▸ Текст для чтения:
-32-
Александр
17 декабря 1882, Таганрог
Брате Антоне!
Да не удивишься тому своеобразному почерку, каким награждает тебя брат твой таможенный. Почерк сей напоминает несколько каракульки блаженной памяти Смиотанки, которого мы с тобою некогда лицезрели в слободе Крепкой, с тою только разницей, что тот чертил свои иероглифы правой рукою, а я пишу левой.
Молитвами не ведаю каких святых отец наших (а может быть, и тетеньки Федосьи Яковлевны, за то, что мне приснилось, будто бы я прибил Гершку), господин бох всемогушник послал мне к празднику награду: на обеих руках "повскакали" у меня чирья и "уселись" на концах пальцев. Семь дней и семь ночей не смыкал я глаз и не спал от страшной боли, служа бичом Божим для своей семьи, которая, в угоду мне, то на голове, то на цыпочках ходит. Сегодня, слава Богу, почувствовал я некоторое облегчение и пробую писать. Есть надежда думать, что выздоровею от своих "спорадических" болестей к Новому году; во всяком же случае не раньше. Правая рука не годна никуда. Большой палец представляет одну общую гнойную массу с позеленелым ногтем наверху.
Главная беда, усугубляющая в 100 раз страдания,-- это невозможность ни читать, ни писать. На службе не бываю и потому обретаюсь в страстотерпном унынии. А перевод в "Свет и тени" -- истый дамоклов меч надо мною: работы в нем только на один день. А у меня недели текут в горьком бездействии.
От тебя ни ответов на вопросы о переводах, ни писем, ни "Gartenlaube", ни "зажиленных тобою нечаянно" денег -- ничего нет. Отец почил от дел своих после письма, озаглавленного многообещающей цифрой "No 1". О Николае и говорить нечего. Я его считал добрее и любвеобильнее ко мне.
В Таганроге все по-старому. В доме у дяди вся семья включительно, от Людмилы до последнего пискленка, все переболели дифтеритом при самых антигигиенических условиях и все выздоровели. У Агали неделю тому назад умерла Соня. Полина Ивановна в большом горе. Эскулап Шедеви приписал смерть ее воспалению пищеварительной системы, Фамилиант же -- дифтериту, а дядя Митрофан -- воле Божией и попал в Соломоны.
Теперь все утихло.
Людмила "захолонула" в жаркой бане; произошло это оттого, что две незнакомые ей дамы, моясь, говорили, что я -- социалист. Сообщая мне это, она заявила, что она не только за меня, но даже и за Митрофашу поручиться не может. Вот это скептицизм!
В этом письме благодарю тебя за хлопоты по доставке перевода в редакцию, повторяю старые просьбы, прошу ответа и, страшно усталый от писанья этой цыдулы, продолжавшегося 2 часа и 10 мин., ложусь успокоить расходившиеся члены.

▸ Письменное задание: Обнови часть письма, которая начинается словами «В Таганроге все» и заканчивается словами «попал в Соломоны.», и приведи её заново, поставив «Полина Егоровна» вместо «Полина Ивановна». Пункты, приведённые дальше, для работы не нужны.

▸ Исходные данные:
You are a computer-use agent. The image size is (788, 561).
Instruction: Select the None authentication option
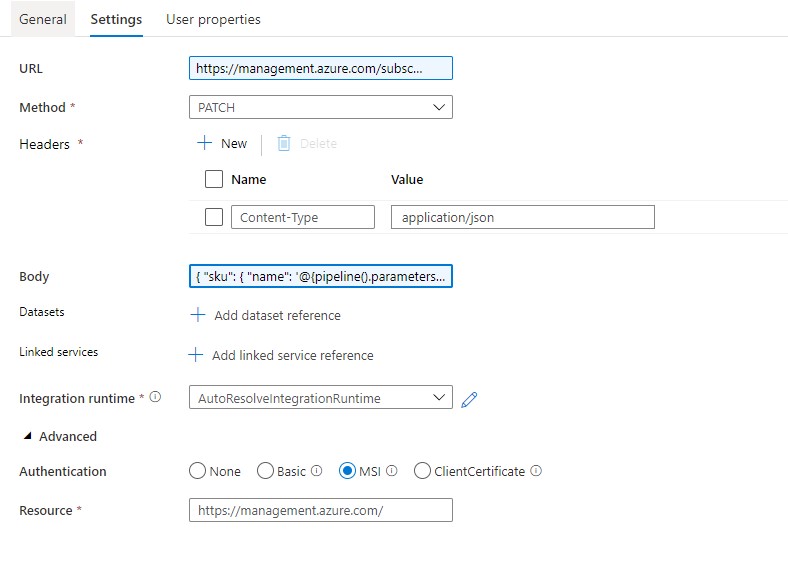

...

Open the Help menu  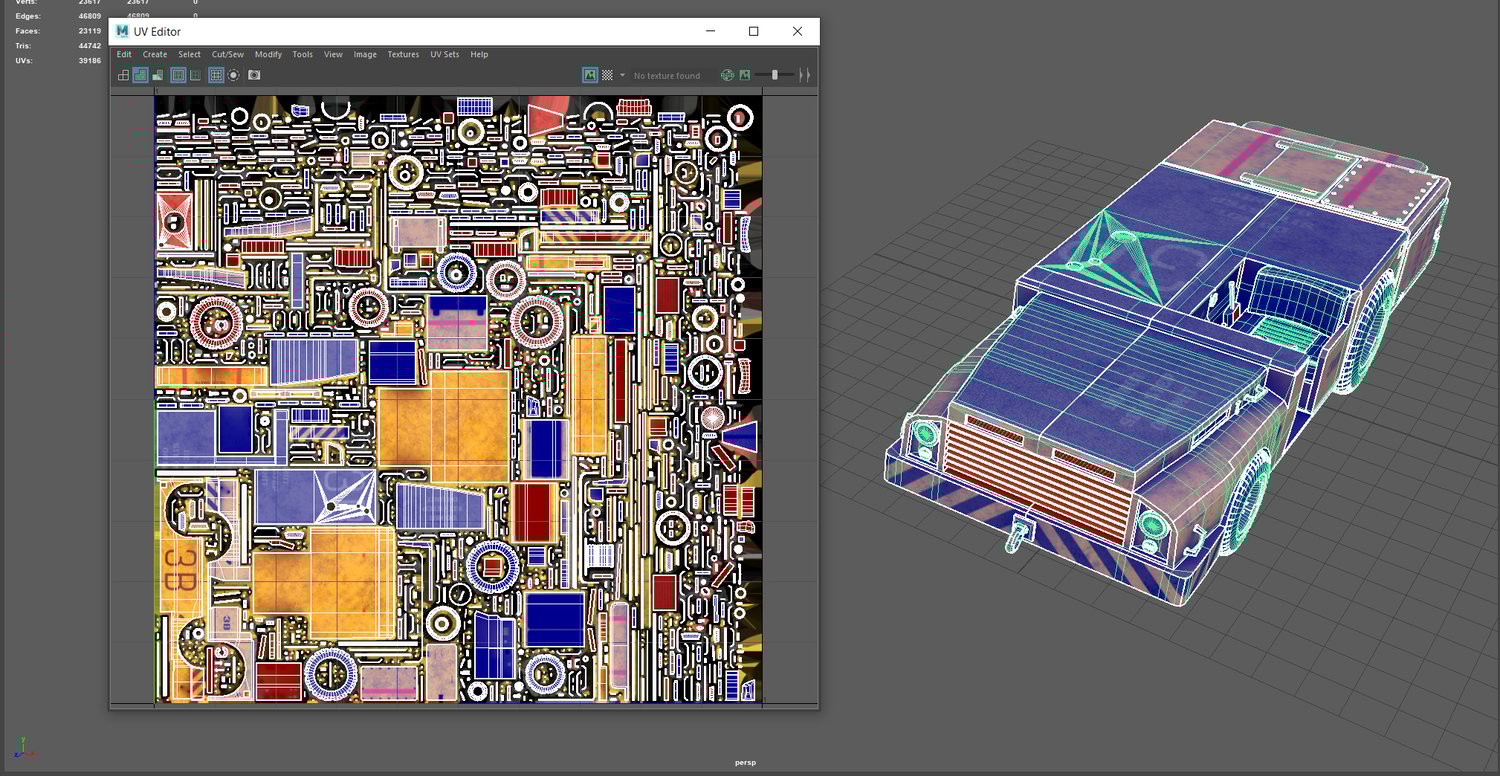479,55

▸ Решение задачи:
В Таганроге все по-старому. В доме у дяди вся семья включительно, от Людмилы до последнего пискленка, все переболели дифтеритом при самых антигигиенических условиях и все выздоровели. У Агали неделю тому назад умерла Соня. Полина Егоровна в большом горе. Эскулап Шедеви приписал смерть ее воспалению пищеварительной системы, Фамилиант же -- дифтериту, а дядя Митрофан -- воле Божией и попал в Соломоны.